# [WHAT TO DO]
[1] Answer these questions using the text on ClickHouse query performance:
(a) What do highly used and slow/unreliable endpoints often indicate?
(b) Which users can analyze queries by clicking on them in the instance status dashboard?
(c) Which ClickHouse system table is given as an example?
[2] Translate this sentence from the text on ClickHouse query performance into Spanish: "Highly used and slow/unreliable endpoints often indicate issues with queries."

# [SUPPLIED TEXT]
ClickHouse query performance optimization

Last updated:

Making sure PostHog operates fast at scale is key to our success.

This document outlines some tools we have to discover and fix issues.

Tools of the trade

1. Grafana "Clickhouse queries - by endpoint" dashboard

https://metrics.posthog.com/d/vo7oCVZ7z/clickhouse-queries-by-endpoint

This dashboard gives a breakdown of how things are looking reliability and performance-wise.

Highly used and slow/unreliable endpoints often indicate issues with queries.

2. Instance status dashboard

Under https://app.posthog.com/instance/status/internal_metrics you will find various metrics and query logs.

Note that if you are a staff user you can also analyze queries by clicking on them (or copying your own queries).

This analysis will output:

  • Query runtime
  • Number of rows read / Bytes read
  • Memory used
  • Flamegraphs for CPU, time and memory

These can be useful for figuring out why certain queries are performing slow.

3. Metabase - finding slow queries

Need more granular access to queries than these dashboards provide? Take a look at this metabase query. Clickhouse system tables (e.g. system.query_log) provide a lot of useful information for identifying and diagnosing slow queries.

4. ClickHouse query benchmarks

If you have a fix, you need to make sure it works and doesn't regress.

# [ENTRIES SHOWN]
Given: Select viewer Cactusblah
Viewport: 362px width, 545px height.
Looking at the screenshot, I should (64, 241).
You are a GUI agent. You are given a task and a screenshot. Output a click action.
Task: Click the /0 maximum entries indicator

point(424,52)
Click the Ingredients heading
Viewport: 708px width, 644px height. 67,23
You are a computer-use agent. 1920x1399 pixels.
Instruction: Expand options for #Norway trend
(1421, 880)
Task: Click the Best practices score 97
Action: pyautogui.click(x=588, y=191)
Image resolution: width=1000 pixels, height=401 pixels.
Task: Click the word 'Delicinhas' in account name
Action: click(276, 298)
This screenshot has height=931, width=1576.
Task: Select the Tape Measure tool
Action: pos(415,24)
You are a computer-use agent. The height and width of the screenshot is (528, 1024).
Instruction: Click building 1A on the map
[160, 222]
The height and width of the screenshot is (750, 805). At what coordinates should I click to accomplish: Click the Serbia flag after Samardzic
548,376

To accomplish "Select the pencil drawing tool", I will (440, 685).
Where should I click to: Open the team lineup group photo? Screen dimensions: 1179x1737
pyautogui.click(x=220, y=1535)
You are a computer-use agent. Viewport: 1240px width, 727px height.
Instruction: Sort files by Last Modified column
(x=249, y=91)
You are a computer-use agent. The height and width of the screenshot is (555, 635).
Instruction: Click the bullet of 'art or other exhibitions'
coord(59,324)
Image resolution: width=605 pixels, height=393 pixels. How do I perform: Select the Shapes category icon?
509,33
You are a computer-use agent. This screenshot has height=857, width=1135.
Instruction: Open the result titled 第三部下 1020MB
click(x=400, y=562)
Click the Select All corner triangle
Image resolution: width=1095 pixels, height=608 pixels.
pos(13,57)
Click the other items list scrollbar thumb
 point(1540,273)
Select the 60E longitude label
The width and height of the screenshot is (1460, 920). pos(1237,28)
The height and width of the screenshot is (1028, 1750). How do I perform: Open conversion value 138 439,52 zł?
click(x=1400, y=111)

# [EXPECTED RESULTS]
[1]
(a) Issues with queries.
(b) Staff users.
(c) system.query_log.

[2] Los endpoints muy utilizados y lentos/poco fiables suelen indicar problemas con las consultas.